コロナ禍で得たものを未来へつなぐ京都府
----国策として令和3年度に外国人観光客 4000万人を目指していた中、京都府の令和元年の観光入込客数および観光消費額はそれぞれ、約 8791万人、約1兆 3025億円という数字を発表されています。ところが令和 2年 4月、政府より新型コロナウイルス感染防止の観点から緊急事態宣言が発令されて以来、観光産業に限らずさまざまな業界で経済的な打撃を受けました。
西脇 新型コロナウイルス感染症の拡大により、京都府に限らず全国各地の観光地は厳しい試練に立たされました。

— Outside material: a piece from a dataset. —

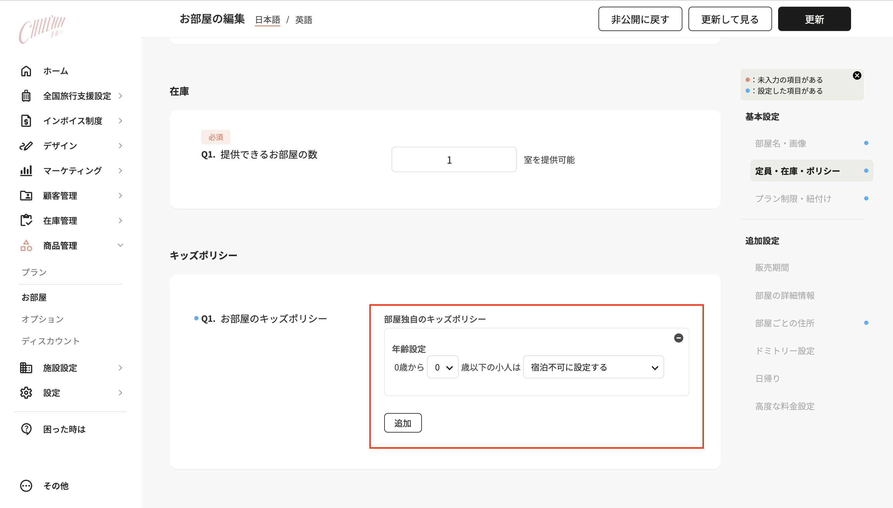The image size is (893, 508).
Task: Click the インボイス制度 document icon
Action: tap(26, 121)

令和元年には京都府で 886万人もおられた訪日外国人客もほぼ皆無になりました。宿泊稼働率も68%減少し、年間約 70万人規模の修学旅行も大半が取りやめとなりました。また、年間 400回開催されていた国際会議もほぼなくなり、観光に関連する産業は大きな影響を受けました。

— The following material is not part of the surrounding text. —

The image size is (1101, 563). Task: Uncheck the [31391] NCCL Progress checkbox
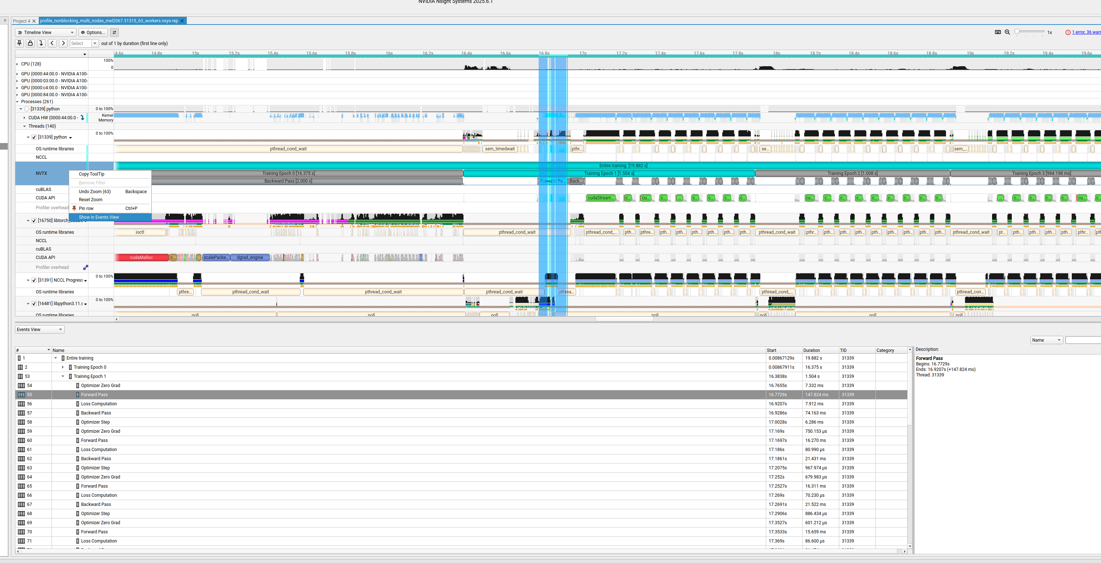[34, 280]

----年間約 70万人の修学旅行生や400を超える国際会議の誘致数はまさに京都の底力です。コロナ禍で観光産業が低迷する中、府としてどのような対策をとられたのですか。
西脇 厳しい経営状況にある観光事業者に対し、事業を継続し雇用を維持していただくため、雇用調整助成金など国の制度も活用していただくとともに、観光事業者の実情に応じたきめ細やかな支援を行ってきました。また、コロナ禍で観光を振興するためには、まずは安心・安全の確保が重要であることから、宿泊施設の感染防止対策への支援や修学旅行中に感染の疑いが生じた場合の「24時間電話相談窓口」の設置などを行いました。コロナ禍の中であっても、人々には旅に出たいという思いがあり、とはいえ、遠くには行けないということもありましたので、感染状況を見ながらではありましたが、京都府民に向けた観光の需要喚起の取組を行ってきました。京都観光はこれまで京都市内が圧倒的に強く、京都市以外の地域はまだまだ観光客が多くない状況にありました。コロナ感染拡大初期の頃は人口密集地域で感染が拡大したため、観光地も密を避けることができる静かなエリアが好まれ、情報発信を強化したこともあり、京都市以外の地域にも観光客を呼び込むことができたと思います。

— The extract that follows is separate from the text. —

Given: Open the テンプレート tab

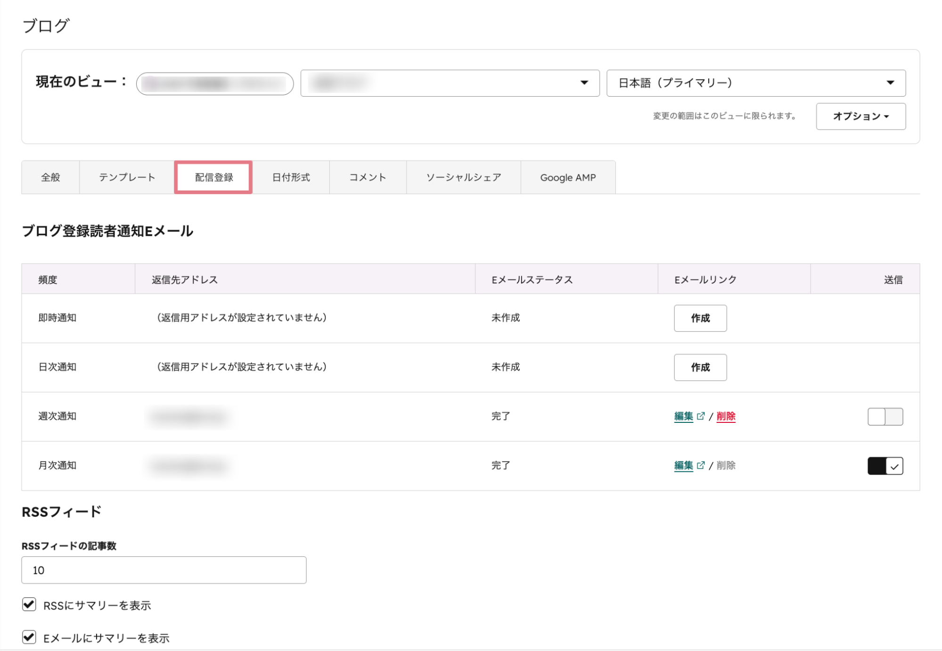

私は知事就任当初から、「現場主義を徹底すること」「前例にとらわれないこと」「連携にこだわること」この3つを職員にお願いしていますが、まさにコロナという有事に対してもこの3つの姿勢で対応しています。
前例がないという意味では、府と市が一緒に繁華街の見回りを行ったり、私自身もコロナ患者を受け入れている病院を訪問するなど「現場」にこだわった取組も行いました。そのほか、さまざまな対策を重ねることで有事における対応能力を高めていると思います。危機事象というのは、全く同じことが起こるとは限らないので、大切なことは今回の対応を教訓として次につなげていくことです。